Abstract
Objectives: To evaluate usage patterns for methotrexate (MTX) and/or glucocorticoids in rheumatoid arthritis (RA) patients receiving biological disease-modifying antirheumatic drugs (bDMARDs) in daily practice.
Methods: Data from RA patients who commenced treatment with bDMARDs (infliximab [IFX], etanercept [ETN], tocilizumab [TCZ], or adalimumab [ADA]) from 2008 to 2010 were extracted from the Institute of Rheumatology, Rheumatoid Arthritis (IORRA) database. The proportions of patients taking concomitant MTX and glucocorticoids and doses of these medications were evaluated before and 2 years after initiation of each bDMARD.
Results: A total of 470 RA patients who had initiated a bDMARD (IFX: n = 98, ETN: n = 181, TCZ: n = 90, and ADA: n = 101) were evaluated. The proportion of patients taking MTX decreased over time among ETN and TCZ users, while it increased among ADA users. The MTX dose decreased over time among IFX, ETN, and TCZ users, but not among ADA users. Although the rate of glucocorticoid use and dose decreased after bDMARD initiation in all four bDMARD groups, approximately 50% of patients continued to receive glucocorticoids 2 years after bDMARD initiation.
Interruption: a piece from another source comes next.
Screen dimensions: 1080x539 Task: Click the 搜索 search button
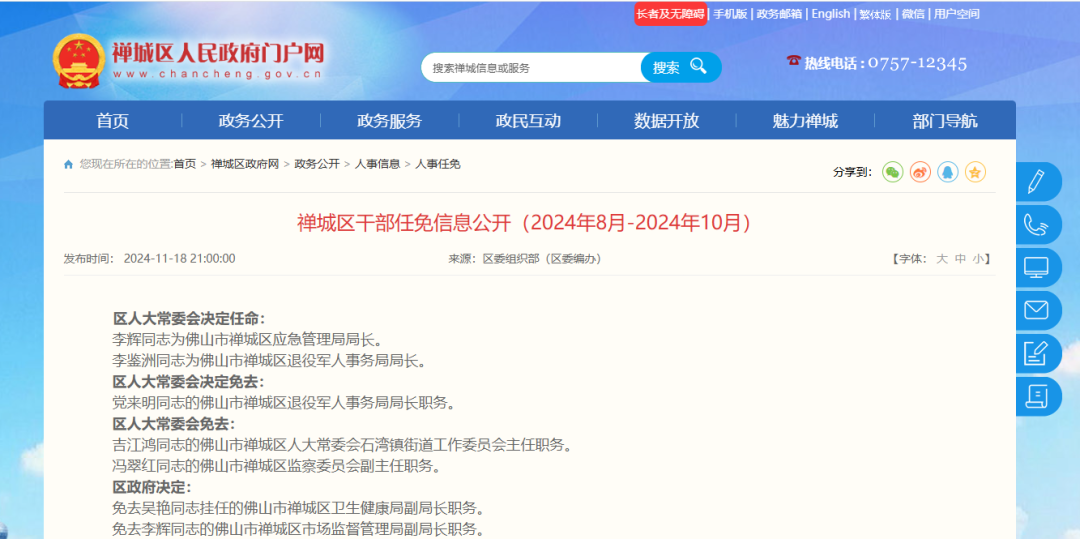click(680, 67)
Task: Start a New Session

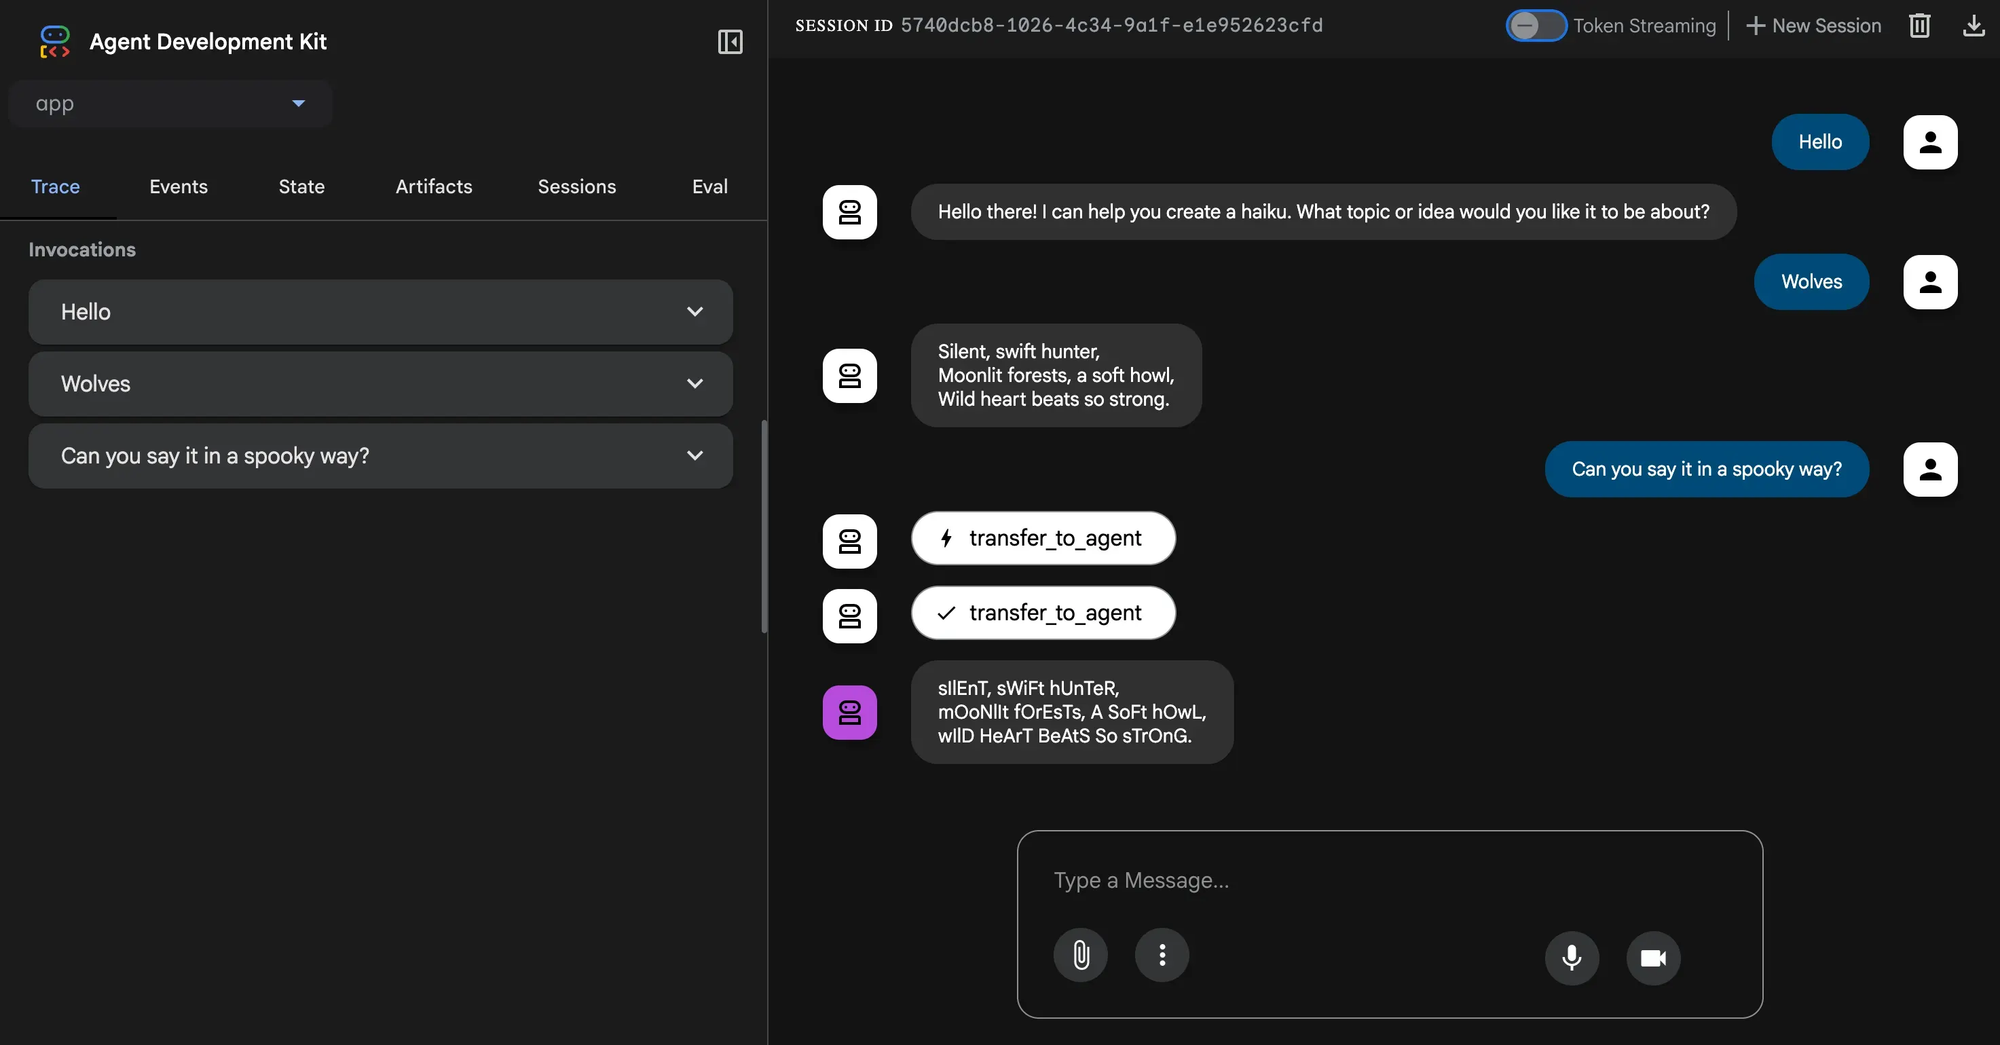Action: click(x=1813, y=26)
Conclusion: MTX and glucocorticoid use and doses in daily practice were commonly reduced after the initiation of bDMARDs, with the dose adjustment varied depending on the bDMARD.
Acknowledgements
This study was organized and supported by the Tokyo Women’s Medical University. We thank all of the rheumatologists at the Institute of Rheumatology, Tokyo Women’s Medical University for participating in the study.
Conflict of interest
NS has received speaker fee from Takeda Pharmaceutical and Bristol Myers Squibb. ET has received lecture fees or consulting fees from Abbvie, Eisai Pharmaceutical, Chugai Pharmaceutical, Bristol Myers Squibb, Astellas Pharmaceutical, Pfizer, Takeda Pharmaceutical, and Santen Pharmaceutical. SM has received lecture fees or consulting fees from Pfizer, Takeda Pharmaceutical, and Tanabe-Mitsubishi. HY has received consultant fee, speaker fee, research grant, scholarship donation or donated research department from MSD, Ayumi, AbbVie, Eisai, Ono, Astellas, Daiichi-Sankyo, Taisyo-Toyama, Takeda, Tanabe-Mitsubishi, Chugai, Teijin Pharma, Torii, Nippon Shinyaku, Pfizer. UCB. Nippon Kayaku, YL biologics, Bayer and Bristol-Meyers. The rest of the authors do not have any conflicts to declare.